- Trade paperback cover

Publication information
- Publisher: Dark Horse Comics
- Schedule: Monthly
- Format: Limited series
- Publication date: December 1994 to March 1995
- No. of issues: Four

Creative team
- Created by: George Lucas
- Written by: Lee Marrs
- Penciller: Leo Durañona

= Indiana Jones and the Iron Phoenix =

Dark Horse Comics limited series

Indiana Jones and the Iron Phoenix is a Dark Horse Comics limited series starring the fictional archaeologist Indiana Jones. It was the seventh Indiana Jones limited series by Dark Horse, and the sixth about the adult Indiana. The comic was based on a canceled LucasArts video game, a sequel to Fate of Atlantis (which was also the first Dark Horse Indiana Jones comic).

==Plot==
The comic is set after World War II, with the Nazis seeking the Philosopher's Stone in an attempt to resurrect dead Nazis. Along with the beautiful Russian major Nadia, Indiana Jones gathers the pieces of the philosopher's stone.

==Development==
The reasons for the game's cancellation included the clash between the drawing styles of the characters (art deco) and of the background (realistic), the retiring from the project of Aric Wilmunder, the main programmer, and finally, the problems with distribution in Germany, where censorship laws prohibit the sale of any products with explicit depictions of Nazi symbols.
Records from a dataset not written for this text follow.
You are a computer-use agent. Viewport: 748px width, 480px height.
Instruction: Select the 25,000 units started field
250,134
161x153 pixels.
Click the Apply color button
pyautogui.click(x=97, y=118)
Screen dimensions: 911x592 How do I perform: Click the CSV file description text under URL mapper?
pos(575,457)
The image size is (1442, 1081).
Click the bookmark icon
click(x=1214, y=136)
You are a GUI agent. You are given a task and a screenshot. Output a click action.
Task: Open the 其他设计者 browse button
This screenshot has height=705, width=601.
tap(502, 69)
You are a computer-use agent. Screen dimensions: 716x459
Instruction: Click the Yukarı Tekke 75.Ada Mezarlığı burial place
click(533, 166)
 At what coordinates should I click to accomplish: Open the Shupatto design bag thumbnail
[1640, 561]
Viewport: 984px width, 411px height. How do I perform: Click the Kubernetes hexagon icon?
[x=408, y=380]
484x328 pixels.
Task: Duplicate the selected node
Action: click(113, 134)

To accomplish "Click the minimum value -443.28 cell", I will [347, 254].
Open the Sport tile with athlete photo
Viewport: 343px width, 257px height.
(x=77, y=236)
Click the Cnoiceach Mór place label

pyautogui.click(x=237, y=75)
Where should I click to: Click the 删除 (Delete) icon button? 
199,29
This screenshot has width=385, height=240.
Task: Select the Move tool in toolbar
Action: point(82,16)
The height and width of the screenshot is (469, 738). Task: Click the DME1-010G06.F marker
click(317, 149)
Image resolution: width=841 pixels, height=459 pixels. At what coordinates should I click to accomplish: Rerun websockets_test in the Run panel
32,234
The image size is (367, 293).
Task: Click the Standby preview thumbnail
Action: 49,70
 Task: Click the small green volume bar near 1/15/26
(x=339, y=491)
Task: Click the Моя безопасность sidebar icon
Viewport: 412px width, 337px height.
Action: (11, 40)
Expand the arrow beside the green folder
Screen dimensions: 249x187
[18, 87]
Earlier games could get away easily by simply removing the Nazi flags and references to them, but this could not be done with this game, as they were an important part of the plot and Hitler was featured as a central villain.

After this game, LucasArts briefly considered making a game named Spear of Destiny (involving the spear of Longinus). They eventually abandoned the idea of creating a classical adventure game in the Indiana Jones series, instead focusing on Tomb Raider-style 3D action games, beginning with the release of Indiana Jones and the Infernal Machine, followed by Indiana Jones and the Emperor's Tomb and Indiana Jones and the Staff of Kings.

==Comic book==
Even though the game was canceled, Dark Horse Comics released a four-part comic book series based upon the game's script. A comic book was also created for the canceled game Indiana Jones and the Spear of Destiny.